Question

Assume that you have been hired as a consultant by CGT, a major producer of chemicals...

Assume that you have been hired as a consultant by CGT, a major producer of chemicals and plastics, including plastic grocery bags, styrofoam cups, and fertilizers, to estimate the firm's weighted average cost of capital.

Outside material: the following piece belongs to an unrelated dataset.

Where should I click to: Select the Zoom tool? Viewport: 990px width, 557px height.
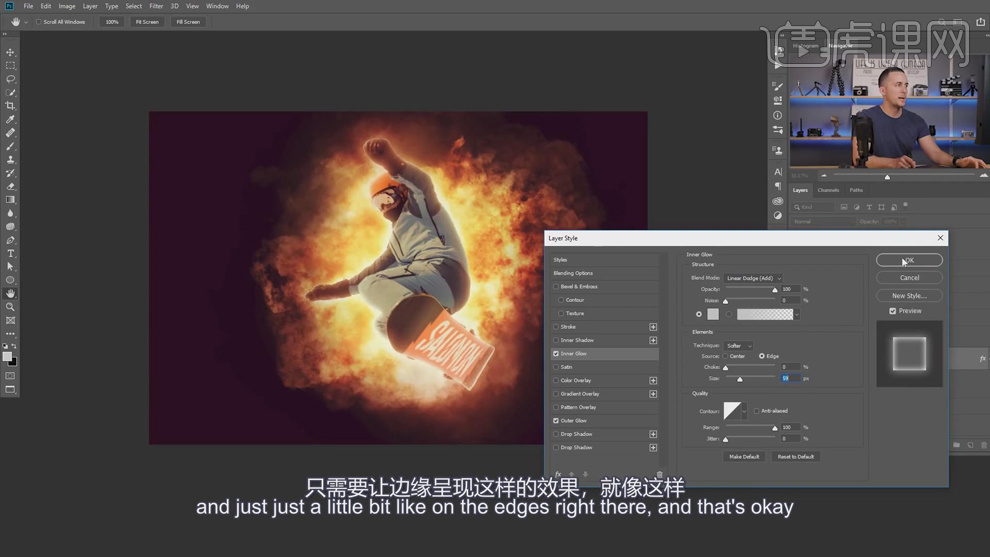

The balance sheet and some other information are provided below.

Assets

 Current assets \$38,000,000 Net plant, property, and equipment \$101,000,000 Total assets \$139,000,000

Liabilities and Equity

 Accounts payable \$10,000,000 Accruals \$9,000,000 Current liabilities \$19,000,000 Long-term debt (40,000 bonds, \$1,000 par value) \$40,000,000 Total liabilities \$59,000,000 Common stock (10,000,000 shares) \$30,000,000 Retained earnings \$50,000,000 Total shareholders' equity \$80,000,000 Total liabilities and shareholders' equity \$139,000,000

The stock is currently selling for \$17.75 per share, and its noncallable \$3,319.97 par value, 20-year, 1.70% bonds with semiannual payments are selling for \$881.00. The beta is 1.29, the yield on a 6-month Treasury bill is 3.50%, and the yield on a 20-year Treasury bond is 5.50%. The required return on the stock market is 11.50%, but the market has had an average annual return of 14.50% during the past 5 years. The firm's tax rate is 40%.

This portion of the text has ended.